Express the lines of the data from the line with "Given: Click the Disconnect button" up to and including the line with "The width and" as a JSON list of strings, one string per line, omitting blank lines. Leave the pictures out of the answer.

◆ Excerpt from a dataset
= = =

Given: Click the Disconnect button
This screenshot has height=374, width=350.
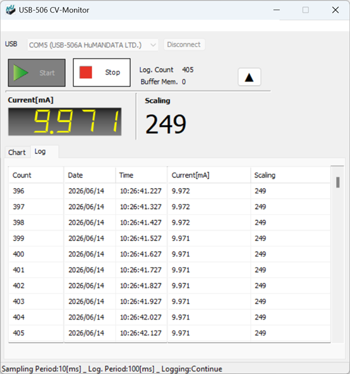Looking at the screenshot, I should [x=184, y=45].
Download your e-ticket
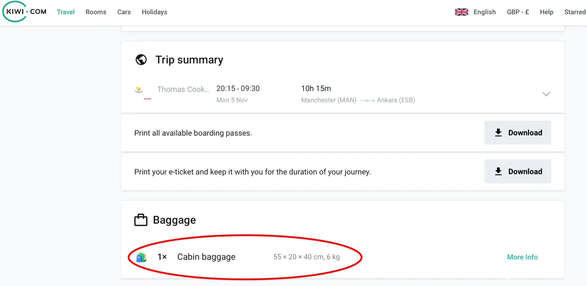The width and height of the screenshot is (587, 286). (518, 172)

= = =

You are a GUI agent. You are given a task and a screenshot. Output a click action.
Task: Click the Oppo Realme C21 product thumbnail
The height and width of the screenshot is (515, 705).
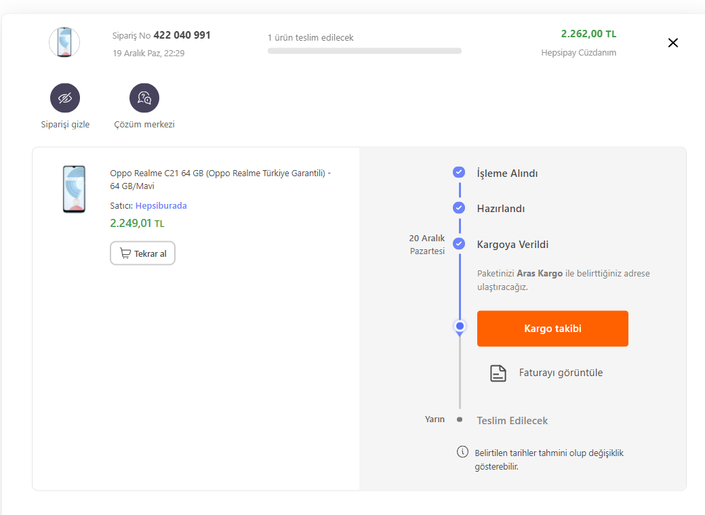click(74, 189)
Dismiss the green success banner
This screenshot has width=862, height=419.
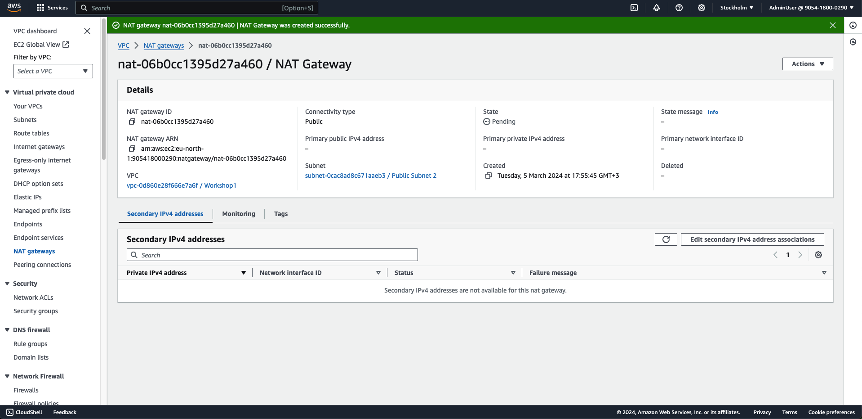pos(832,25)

= = =

◆ EXERCISE RESPONSE
[
  "Given: Click the Disconnect button",
  "This screenshot has height=374, width=350.",
  "Looking at the screenshot, I should [x=184, y=45].",
  "Download your e-ticket",
  "The width and height of the screenshot is (587, 286). (518, 172)"
]